Voici déjà le troisième numéro
de notre bulletin destiné à susciter réflexions et échanges d’informations
sur la participation de la société civile aux accords de Cotonou. Vos réactions
sont encourageantes. Mais nous avons aussi besoin de vos contributions pour
donner au bulletin son rôle de carrefour : entre les questions qui se
posent et les informations disponibles, entre les expériences vécues dans
chaque pays… Alors, nous comptons sur toutes et tous : faîtes-nous
savoir quelles sont les thèmes que vous voudriez approfondir, racontez-nous
comment cela se passe dans vos pays : les consultations de la société
civile, les relations avec l’Union Européenne, les réflexions sur Cotonou…

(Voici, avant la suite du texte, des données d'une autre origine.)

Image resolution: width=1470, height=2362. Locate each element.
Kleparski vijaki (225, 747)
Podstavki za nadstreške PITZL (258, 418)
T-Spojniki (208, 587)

Les enjeux sont énormes, tant au niveau de la coopération que des échanges
commerciaux. Ce n’est qu’en contribuant au débat, organisations ACP et
européennes que nous pourrons renforcer mutuellement nos capacités et jouer
pleinement notre rôle d’acteur. Alors, à vos claviers ou à vos crayons …,
vos analyses et témoignages sont indispensables à la poursuite de cette
action.
La signature des accords de Cotonou le 23 juin 2000
au Bénin a suscité un grand soulagement du côté des Etats ACP et de l’Union
Européenne. Cet accord est perçu comme une victoire, car la poursuite de la
coopération entre l’Union Européenne et les pays ACP n’était pas gagnée
d’avance.
Ces nouveaux accords comportent de nouvelles
dispositions, tout à fait fondamentales pour la réalisation d’un véritable
partenariat. Cependant, sa philosophie d’essence libérale, en rupture totale
avec la vision initiale de Lomé, risque d’aller à l’encontre d’un véritable
développement économique et social durable des pays ACP.
Les accords de Cotonou posent comme objectif
principal la réduction de la pauvreté. L’idée n’est pas neuve, elle
correspond aussi au discours choisi par la Banque mondiale ces dernières années.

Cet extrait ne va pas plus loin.